The 300 British athletes share the hallmarks of their Olympic counterparts in being well funded and well prepared. Thanks to some £50m in backing, attention to detail ripples across Paralympic sport as it did the successful Olympic set-up – last week at the preparation camp in Bath, a large dining marquee similar to the one being used in the Athletes’ Village in London was erected in order for familiarity to help breed contentment.

“London will be my fourth Games and it gets better each time,” said the swimmer Matt Walker. “The set up is so professional now.” It is a view backed by John Atkinson, the swimmer’s team leader. “This is the best supported team we’ve ever had,” he said. Nothing can be allowed to distract from the sporting challenge that lies ahead.

It is one Britain appears in a good place to attempt. What also echoes across the two Games is the ambition of the host nation. It will not be a record return of medals – the total of 240 (75 of them gold) in 1984 will never be bettered because the Paralympics has changed beyond sporting recognition since. The key difference came with China being awarded the 2008 Games. In 2004, they nearly doubled both their total amount of medals and number of gold medals, while four years ago they won 89 gold and 211 medals in all. Britain took 42 and 102 respectively.

Britain will have the largest team in London, some 20 more than China, but bridging that gap is too much to expect. It should, however, be reduced, and perhaps sizeably so. A target of one medal more than Beijing has been set by UK Sport, the body that funds elite sport. The top end of the performance target is 145 medals, and it is there where expectation should lie. There is a greater unknown factor to the Paralympics than the Olympics – an athlete is more able to come out of nowhere – but it is reasonable to assume there will be an Olympic factor in what Britain achieves. The eagerness to follow in their Olympic predecessors footsteps is tangible among Britain’s Paralympic team. “The mood is extremely good,” said Craig Hunter, Britain’s chef de mission. “We’ve come off the back of a superb Olympics and that has contributed to a mood of extreme anticipation.” One marked difference will come in the Aquatics Centre. The venue for the only significant British disappointment during the Olympics, it is expected to produce the greatest number of home medals. Swimming has been set a target of 40 to 50 medals, ahead of athletics’ 17 to 30 and cycling’s 15 to 23.

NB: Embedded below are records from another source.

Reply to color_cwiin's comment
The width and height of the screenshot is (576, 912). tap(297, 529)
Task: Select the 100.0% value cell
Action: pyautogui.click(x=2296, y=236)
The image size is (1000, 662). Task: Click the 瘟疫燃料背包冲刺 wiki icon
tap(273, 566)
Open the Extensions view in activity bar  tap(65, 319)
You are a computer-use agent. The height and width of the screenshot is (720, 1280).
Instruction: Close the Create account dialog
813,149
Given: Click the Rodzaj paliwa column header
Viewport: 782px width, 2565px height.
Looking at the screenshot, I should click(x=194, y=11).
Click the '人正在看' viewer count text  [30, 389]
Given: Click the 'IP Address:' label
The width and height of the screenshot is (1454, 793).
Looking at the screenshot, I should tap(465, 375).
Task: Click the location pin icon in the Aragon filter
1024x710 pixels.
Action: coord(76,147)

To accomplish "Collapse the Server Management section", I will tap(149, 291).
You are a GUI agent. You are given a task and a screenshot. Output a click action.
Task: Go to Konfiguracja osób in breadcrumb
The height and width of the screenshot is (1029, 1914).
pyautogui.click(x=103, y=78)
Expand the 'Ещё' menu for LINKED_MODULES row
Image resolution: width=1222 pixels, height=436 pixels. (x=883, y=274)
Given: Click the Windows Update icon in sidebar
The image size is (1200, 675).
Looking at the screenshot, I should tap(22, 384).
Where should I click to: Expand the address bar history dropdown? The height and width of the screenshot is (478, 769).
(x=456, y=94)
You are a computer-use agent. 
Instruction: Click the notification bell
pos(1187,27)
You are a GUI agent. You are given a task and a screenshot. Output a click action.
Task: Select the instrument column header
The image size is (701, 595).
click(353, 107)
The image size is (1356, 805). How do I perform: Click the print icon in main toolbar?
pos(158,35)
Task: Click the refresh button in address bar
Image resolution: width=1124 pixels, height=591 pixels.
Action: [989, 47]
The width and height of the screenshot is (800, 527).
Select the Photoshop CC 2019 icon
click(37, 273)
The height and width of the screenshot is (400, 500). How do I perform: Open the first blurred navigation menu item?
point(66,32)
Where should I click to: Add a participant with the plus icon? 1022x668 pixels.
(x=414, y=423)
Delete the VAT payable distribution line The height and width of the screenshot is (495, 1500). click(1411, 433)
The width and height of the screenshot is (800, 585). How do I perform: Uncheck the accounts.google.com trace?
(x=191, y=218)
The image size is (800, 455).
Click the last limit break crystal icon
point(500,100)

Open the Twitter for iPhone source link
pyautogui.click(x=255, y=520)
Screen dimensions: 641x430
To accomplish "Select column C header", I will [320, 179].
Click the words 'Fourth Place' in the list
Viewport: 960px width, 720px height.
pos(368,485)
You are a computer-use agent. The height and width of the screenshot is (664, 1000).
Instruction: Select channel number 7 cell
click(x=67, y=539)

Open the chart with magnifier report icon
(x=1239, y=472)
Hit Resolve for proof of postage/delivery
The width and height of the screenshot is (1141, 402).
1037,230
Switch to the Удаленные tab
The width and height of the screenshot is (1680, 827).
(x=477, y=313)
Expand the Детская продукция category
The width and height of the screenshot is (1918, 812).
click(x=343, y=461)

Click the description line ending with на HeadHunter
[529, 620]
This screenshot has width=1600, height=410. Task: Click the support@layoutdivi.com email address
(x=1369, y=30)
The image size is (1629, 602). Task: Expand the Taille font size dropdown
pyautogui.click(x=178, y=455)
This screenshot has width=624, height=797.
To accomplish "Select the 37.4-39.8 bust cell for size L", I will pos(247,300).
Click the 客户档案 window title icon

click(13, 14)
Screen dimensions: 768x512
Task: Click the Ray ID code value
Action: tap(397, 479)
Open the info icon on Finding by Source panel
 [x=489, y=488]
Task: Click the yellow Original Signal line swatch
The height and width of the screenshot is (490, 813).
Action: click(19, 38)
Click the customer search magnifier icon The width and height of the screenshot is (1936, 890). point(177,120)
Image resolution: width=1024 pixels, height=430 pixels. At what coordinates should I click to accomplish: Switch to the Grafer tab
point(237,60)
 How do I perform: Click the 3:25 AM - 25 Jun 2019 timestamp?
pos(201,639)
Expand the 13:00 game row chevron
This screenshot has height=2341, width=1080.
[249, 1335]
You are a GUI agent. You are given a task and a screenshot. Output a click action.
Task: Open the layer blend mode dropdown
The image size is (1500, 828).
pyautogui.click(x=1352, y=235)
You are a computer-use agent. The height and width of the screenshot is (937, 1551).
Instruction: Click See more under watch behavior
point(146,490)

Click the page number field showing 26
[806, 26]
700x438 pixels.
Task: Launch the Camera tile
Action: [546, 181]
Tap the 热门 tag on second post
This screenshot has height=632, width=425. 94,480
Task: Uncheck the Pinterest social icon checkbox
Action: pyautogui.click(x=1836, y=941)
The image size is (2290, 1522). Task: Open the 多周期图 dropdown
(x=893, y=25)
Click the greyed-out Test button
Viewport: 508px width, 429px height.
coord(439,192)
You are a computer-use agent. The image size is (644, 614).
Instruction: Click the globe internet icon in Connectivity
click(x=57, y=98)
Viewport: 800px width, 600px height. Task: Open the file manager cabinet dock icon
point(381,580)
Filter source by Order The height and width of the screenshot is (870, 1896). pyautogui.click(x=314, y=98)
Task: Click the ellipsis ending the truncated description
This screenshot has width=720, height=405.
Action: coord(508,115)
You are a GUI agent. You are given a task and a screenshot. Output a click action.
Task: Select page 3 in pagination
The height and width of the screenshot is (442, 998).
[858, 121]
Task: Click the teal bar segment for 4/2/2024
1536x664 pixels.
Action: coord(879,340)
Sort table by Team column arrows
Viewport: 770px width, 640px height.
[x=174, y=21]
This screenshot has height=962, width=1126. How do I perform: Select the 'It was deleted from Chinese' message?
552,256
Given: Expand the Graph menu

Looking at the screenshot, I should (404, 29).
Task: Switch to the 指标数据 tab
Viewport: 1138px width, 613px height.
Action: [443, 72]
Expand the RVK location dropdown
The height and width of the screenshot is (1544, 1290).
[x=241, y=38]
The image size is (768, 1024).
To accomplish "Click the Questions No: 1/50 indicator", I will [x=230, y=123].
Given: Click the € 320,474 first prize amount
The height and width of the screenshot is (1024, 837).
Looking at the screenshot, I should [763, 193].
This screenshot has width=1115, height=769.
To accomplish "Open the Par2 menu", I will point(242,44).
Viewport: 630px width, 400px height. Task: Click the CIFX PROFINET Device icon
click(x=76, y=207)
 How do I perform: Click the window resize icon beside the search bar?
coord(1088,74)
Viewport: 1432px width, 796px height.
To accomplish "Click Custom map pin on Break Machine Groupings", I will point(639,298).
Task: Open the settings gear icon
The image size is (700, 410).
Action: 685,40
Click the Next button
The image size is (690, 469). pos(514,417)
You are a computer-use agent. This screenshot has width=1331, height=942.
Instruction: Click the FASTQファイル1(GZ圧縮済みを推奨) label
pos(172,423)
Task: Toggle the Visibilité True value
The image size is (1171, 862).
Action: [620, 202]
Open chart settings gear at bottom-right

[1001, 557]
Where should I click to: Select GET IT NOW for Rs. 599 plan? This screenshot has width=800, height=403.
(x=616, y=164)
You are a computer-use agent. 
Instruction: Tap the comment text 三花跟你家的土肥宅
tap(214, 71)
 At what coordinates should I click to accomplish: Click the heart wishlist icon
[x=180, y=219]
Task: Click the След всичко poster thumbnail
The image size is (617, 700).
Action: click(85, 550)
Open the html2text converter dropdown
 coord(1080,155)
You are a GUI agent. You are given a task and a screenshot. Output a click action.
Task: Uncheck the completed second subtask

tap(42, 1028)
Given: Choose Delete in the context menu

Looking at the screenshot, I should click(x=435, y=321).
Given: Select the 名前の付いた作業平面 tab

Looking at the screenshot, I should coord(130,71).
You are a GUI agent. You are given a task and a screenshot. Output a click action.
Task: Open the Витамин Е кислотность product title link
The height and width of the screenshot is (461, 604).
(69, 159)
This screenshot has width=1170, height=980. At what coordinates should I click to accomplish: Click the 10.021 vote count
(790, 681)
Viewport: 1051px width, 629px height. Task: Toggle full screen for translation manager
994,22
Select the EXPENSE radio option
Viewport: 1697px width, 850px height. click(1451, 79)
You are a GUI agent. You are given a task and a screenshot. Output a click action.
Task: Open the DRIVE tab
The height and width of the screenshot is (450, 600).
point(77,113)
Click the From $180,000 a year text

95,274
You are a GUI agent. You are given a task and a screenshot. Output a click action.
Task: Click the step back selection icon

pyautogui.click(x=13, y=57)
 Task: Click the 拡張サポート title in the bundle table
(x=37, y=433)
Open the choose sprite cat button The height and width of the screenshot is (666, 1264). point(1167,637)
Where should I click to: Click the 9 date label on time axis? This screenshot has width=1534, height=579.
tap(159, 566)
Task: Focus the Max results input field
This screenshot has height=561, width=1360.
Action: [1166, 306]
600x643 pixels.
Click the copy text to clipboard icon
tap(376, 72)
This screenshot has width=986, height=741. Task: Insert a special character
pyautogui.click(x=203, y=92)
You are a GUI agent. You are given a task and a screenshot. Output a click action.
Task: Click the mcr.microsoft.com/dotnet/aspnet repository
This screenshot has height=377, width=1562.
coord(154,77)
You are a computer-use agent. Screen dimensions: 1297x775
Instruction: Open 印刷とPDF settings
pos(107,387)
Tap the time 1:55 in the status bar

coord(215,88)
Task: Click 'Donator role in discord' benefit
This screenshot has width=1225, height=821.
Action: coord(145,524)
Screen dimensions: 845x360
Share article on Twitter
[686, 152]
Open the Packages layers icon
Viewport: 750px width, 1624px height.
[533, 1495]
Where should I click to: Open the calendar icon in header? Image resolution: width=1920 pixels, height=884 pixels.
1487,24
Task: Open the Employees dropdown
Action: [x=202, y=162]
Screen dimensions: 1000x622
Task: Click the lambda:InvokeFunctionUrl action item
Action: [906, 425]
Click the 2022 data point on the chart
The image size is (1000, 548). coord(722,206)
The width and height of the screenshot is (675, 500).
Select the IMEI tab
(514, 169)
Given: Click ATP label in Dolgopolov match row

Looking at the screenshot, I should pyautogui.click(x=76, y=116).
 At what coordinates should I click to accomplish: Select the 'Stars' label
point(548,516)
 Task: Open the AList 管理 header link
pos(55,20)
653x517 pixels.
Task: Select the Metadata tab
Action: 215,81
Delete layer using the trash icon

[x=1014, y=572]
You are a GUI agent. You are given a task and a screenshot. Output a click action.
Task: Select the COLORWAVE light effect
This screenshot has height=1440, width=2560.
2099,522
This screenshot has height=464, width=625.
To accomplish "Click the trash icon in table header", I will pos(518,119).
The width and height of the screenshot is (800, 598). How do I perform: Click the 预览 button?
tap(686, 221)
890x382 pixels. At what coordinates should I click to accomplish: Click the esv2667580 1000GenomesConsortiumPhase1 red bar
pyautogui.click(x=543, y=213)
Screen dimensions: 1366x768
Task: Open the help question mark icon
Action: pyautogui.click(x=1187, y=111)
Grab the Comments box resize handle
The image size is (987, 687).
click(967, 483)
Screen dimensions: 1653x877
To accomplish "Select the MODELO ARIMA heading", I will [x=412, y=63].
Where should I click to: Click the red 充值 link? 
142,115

Ellie Simmonds, the 17-year-old veteran of Beijing, aims to improve on the dramatic start to her Paralympic career. Four years ago she became Britain’s youngest ever Paralympic gold medallist and came home from China with two golds. In home waters she is targeting four and has already laid down a formidable marker in the London pool, having set the first world record – able bodied or Paralympic – there in the trials earlier this year.

For other British success stories from among the 44 swimmers, look to the likes of the Kindreds (husband and wife Sascha and Nyree), Sam Hynd, a Beijing gold medallist who is joined in the team by his brother Ollie, and Daniel Pepper, a double world champion two years ago. Susie Rodgers, a 29-year-old modern languages graduate from Stockton, won five gold at last year’s European championships and is one of those who may prove a surprise multi-medallist on the grandest stage.

In the stadium, Jonnie Peacock is the Briton who will be most closely watched. The 19-year-old is the world record holder in the T44 100m and his race against Oscar Pistorious and the American Jerome Singleton will be one of the signature events of the Games. Ben Rushgrove is another sprinter with golden hopes, as is Dan Greaves in the discus, while the remarkable David Weir, a wheelchair racer competing in his fourth Games, aims to turn his three current world titles into three Paralympic golds. In the women’s team Libby Clegg, a visually impaired sprinter, and Hannah Cockcroft, a wheelchair sprinter, are further gold medal prospects.

Cycling should be Britain’s other productive goldmine. The Velodrome witnessed some of the best moments of the host nation’s Olympic Games and through the likes of Sarah Storey, Jody Cundy and Aileen McGlynn should provide stellar Paralympic memories too.